Exact controllability and stabilizability of the Korteweg-de Vries equation

Abstract:

In this paper, we consider distributed control of the system described by the Korteweg-de Vries equation \begin{equation*} \partial _t u + u \partial _x u + \partial _x^3 u = f \tag {i} \end{equation*} on the interval $0\leq x\leq 2\pi , t\geq 0$, with periodic boundary conditions \begin{equation*} \partial ^k_x u(2\pi , t ) = \partial ^k_x u(0,t) , \quad k=0,1,2, \tag {ii} \end{equation*} where the distributed control $f\equiv f(x,t)$ is restricted so that the “volume” $\int ^{2\pi }_0 u(x,t) dx$ of the solution is conserved. Both exact controllability and stabilizibility questions are studied for the system. In the case of open loop control, if the control $f$ is allowed to act on the whole spatial domain $(0,2\pi )$, it is shown that the system is globally exactly controllable, i.e., for given $T> 0$ and functions $\phi (x)$, $\psi (x)$ with the same “volume”, one can alway find a control $f$ so that the system (i)–(ii) has a solution $u(x,t)$ satisfying \[ u(x,0) = \phi (x) , \qquad \quad u(x,T) = \psi (x) .\] If the control $f$ is allowed to act on only a small subset of the domain $(0,2\pi )$, then the same result still holds if the initial and terminal states, $\psi$ and $\phi$, have small “amplitude” in a certain sense.
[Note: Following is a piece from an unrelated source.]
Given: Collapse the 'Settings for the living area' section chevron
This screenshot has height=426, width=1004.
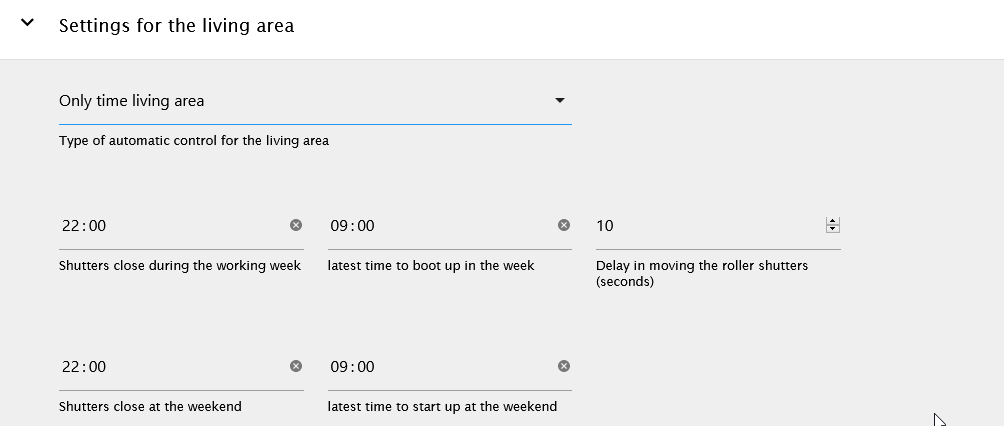Looking at the screenshot, I should (x=27, y=24).
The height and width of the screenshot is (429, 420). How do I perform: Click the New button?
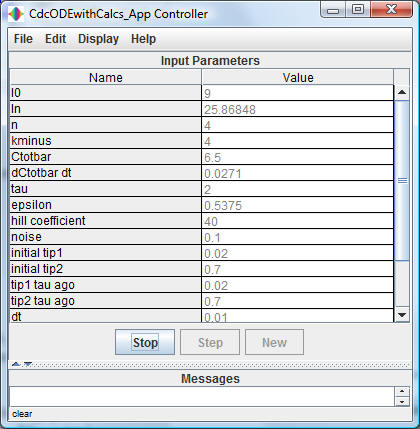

In the case of closed loop control, the distributed control $f$ is assumed to be generated by a linear feedback law conserving the “volume” while monotonically reducing $\int ^{2\pi }_0 u(x,t)^2 dx$. The solutions of the resulting closed loop system are shown to have uniform exponential decay to a constant state. As in the open loop control case, a small amplitude assumption is needed if the control is allowed to act on only a small subdomain. The smoothing property of the periodic (linear) KdV equation discovered recently by Bourgain has played an important role in establishing the exact controllability and stabilizability results presented in this paper.